HPP1 met with the Detective Chief Superintendent and Head of Public Protection for West Midlands Police on 25.10.2023 where learning from this case was shared. HPP1 relayed that she now understood that it would be the arresting officer who would be responsible for contacting the relevant Probation Office of any arrests, if there was a corresponding flag on the Police National Computer (PNC) alerting them to any current supervision. However, HPP1 relayed that this is only likely for License supervision cases following release from prison and that those subject to any form of community-based order may not be flagged in the same way, resulting in this gap in the information sharing process. The Detective Chief Superintendent has agreed to take this away to review their processes in this area. They have agreed to meet again to review the process and consider any potential actions for the Police, as well as the Probation Service, with regards to improving the information sharing in response to arrests or call outs that indicate escalating risks.

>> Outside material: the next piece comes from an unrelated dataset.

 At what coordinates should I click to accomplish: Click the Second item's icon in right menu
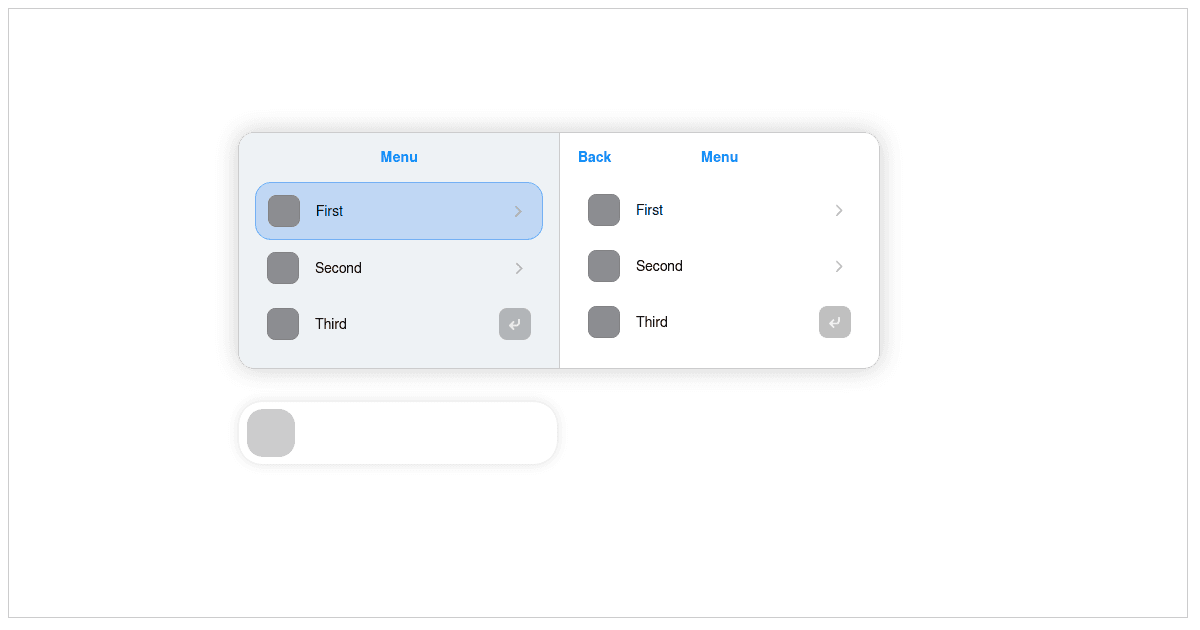[x=604, y=266]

HMPPS Operational & System Assurance Group (OSAG) have produced a Court Case Audit Tool (C-CAT) to support Probation Regions to undertake local assurance activity. This activity is being monitored under the West Midlands Probation Quality Improvement Plan, which is targeted to improve the quality of practices in the areas of ‘Assess, Protect and Change.’ The C-Cat tool has since been piloted and is due
to be rolled out across the region on 1.11.2023. Benchmarking exercises have been completed with the SPO group in preparation for this. SPOs will be expected to use the tool to audit 2 cases annually for each member of staff in their team.
Summary of next steps to address issues identified in the review
Serious Further Offence action plan to be completed.

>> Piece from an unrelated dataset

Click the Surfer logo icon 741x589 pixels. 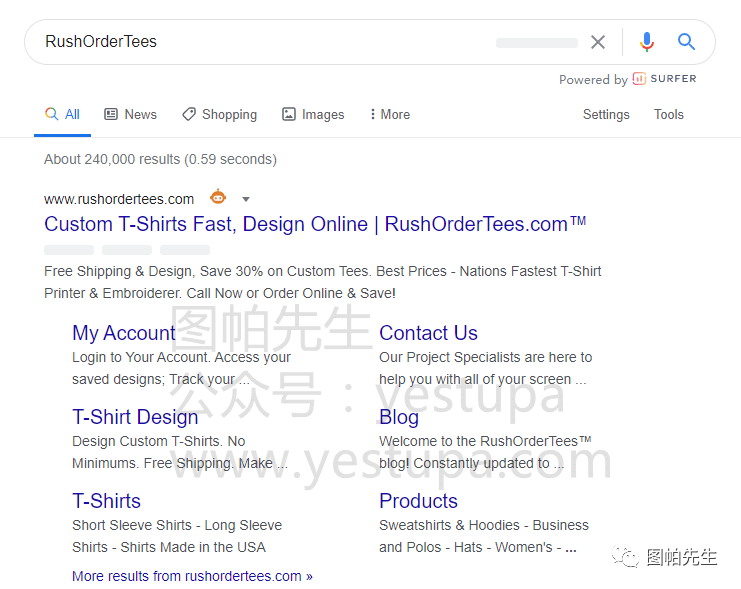[x=639, y=79]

To ensure that the diversity needs of Women appearing before the Court and supervised by the Probation Service are allocated to female practitioners in line with the policy framework so that their diversity needs are fully considered.
To provide assurances that all PSR’s being put forward to sentencers are underpinned by defensible risk assessments and proposals that prioritise public protection, through the implementation of the ‘OASys Countersigning Framework (August 2021)’ for all report authors.
To ensure Court staff receive line management supervision as required by Probation Service guidance, including reflective practice discussions/observations.
To ensure a supervision template specific to Court staff is created and implemented across the region to ensure that the agendas are clear, and activities relate to effective operational Court work.